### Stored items
-=-=-=-=-
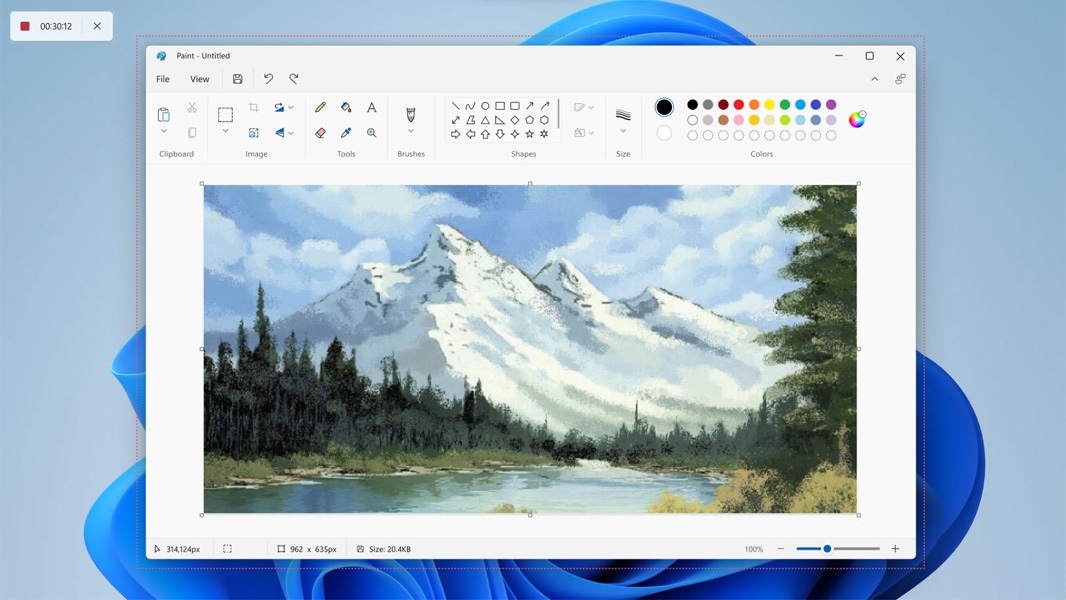1066x600 pixels.
Task: Open the File menu
Action: click(x=163, y=79)
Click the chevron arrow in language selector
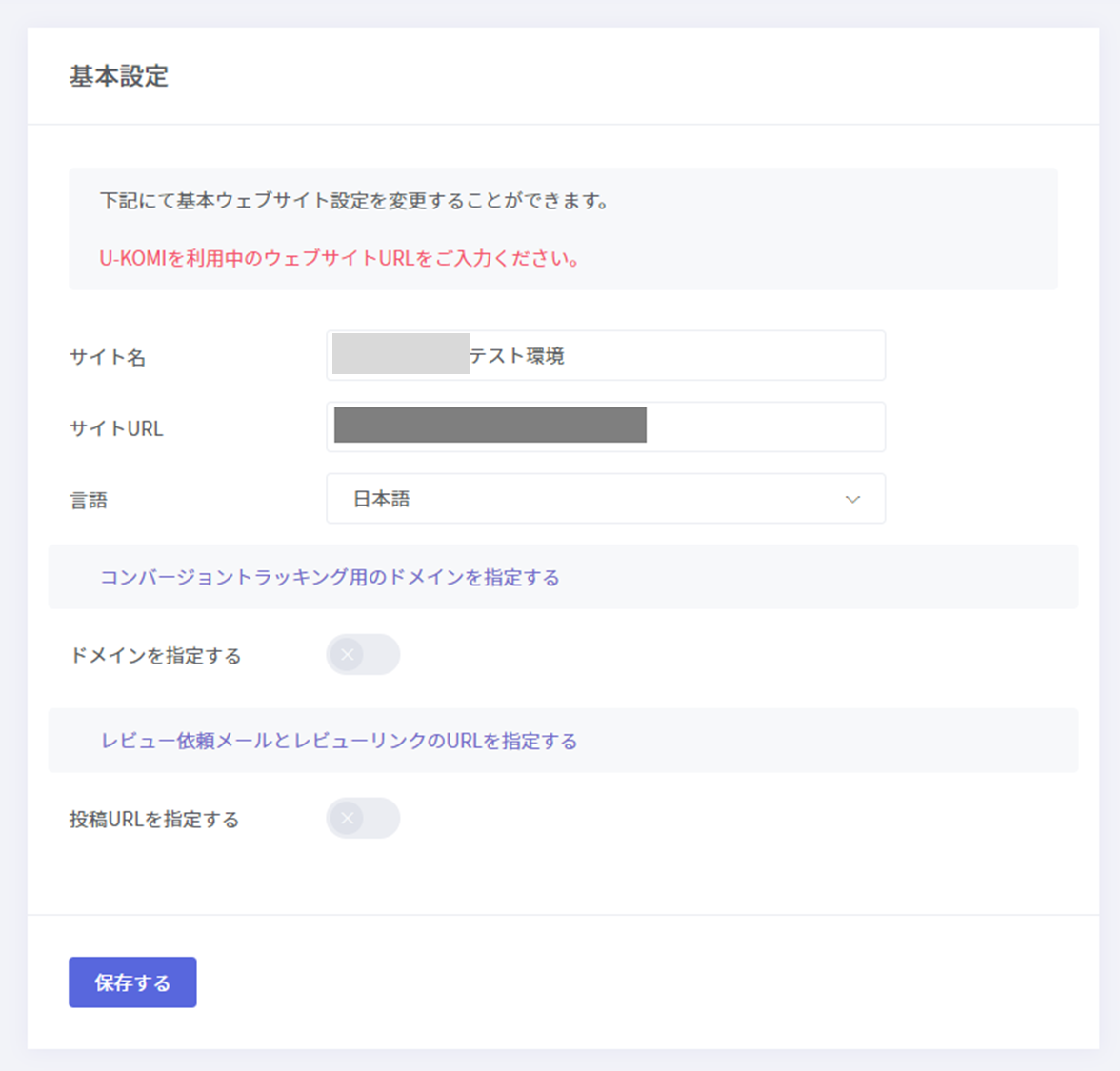Screen dimensions: 1120x1071 pos(852,500)
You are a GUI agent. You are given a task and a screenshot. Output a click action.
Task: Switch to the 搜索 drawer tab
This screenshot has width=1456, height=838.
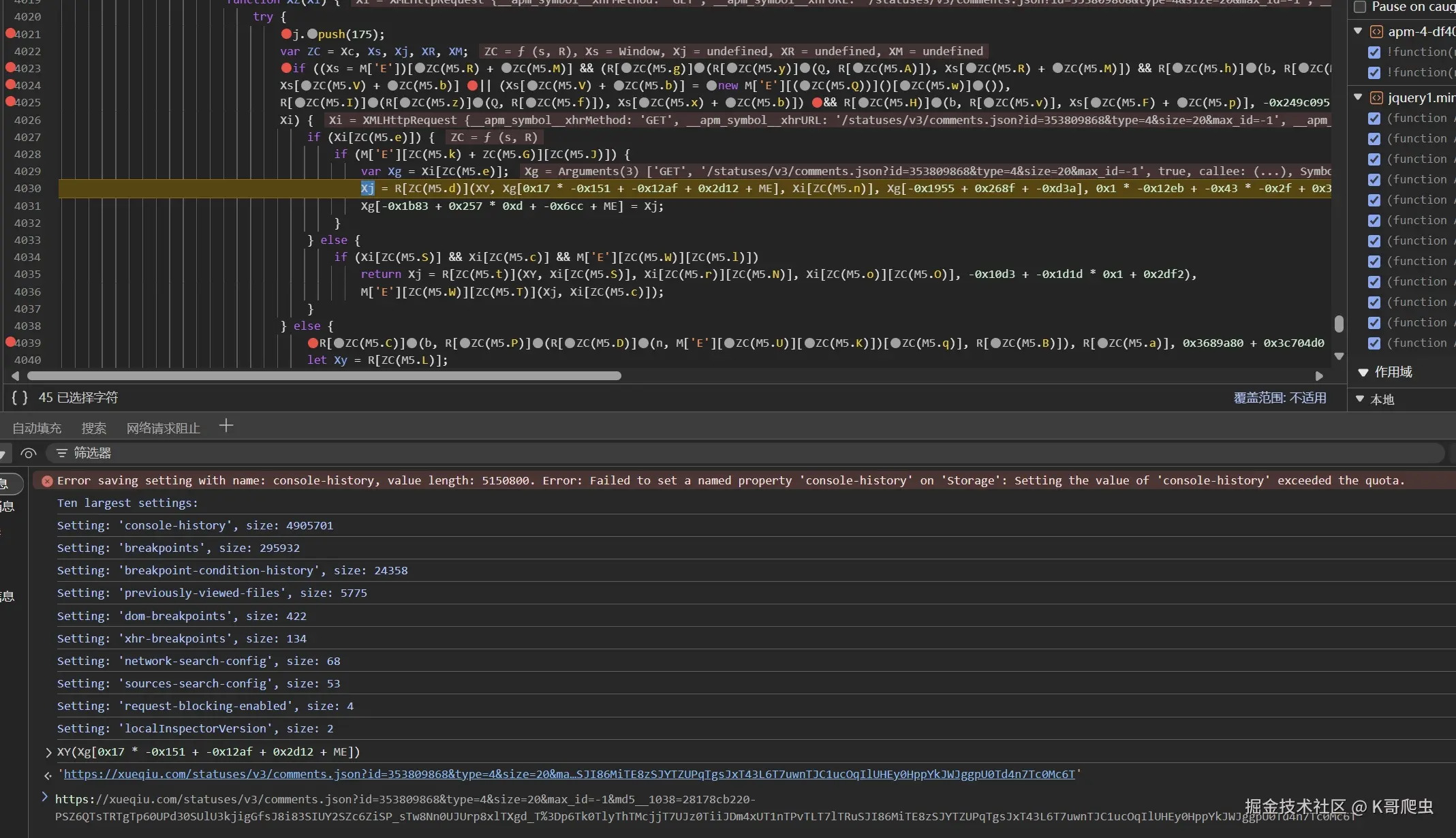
-=-=-=-=-
Rewrite all the entries above with "chevron arrow" renamed to "dropdown caret" and nothing else changed. Leave the pictures out of your answer.

1066x600 pixels.
Task: Open the File menu
Action: click(x=163, y=79)
Click the dropdown caret in language selector
Screen dimensions: 1120x1071 pos(852,500)
You are a GUI agent. You are given a task and a screenshot. Output a click action.
Task: Switch to the 搜索 drawer tab
This screenshot has width=1456, height=838.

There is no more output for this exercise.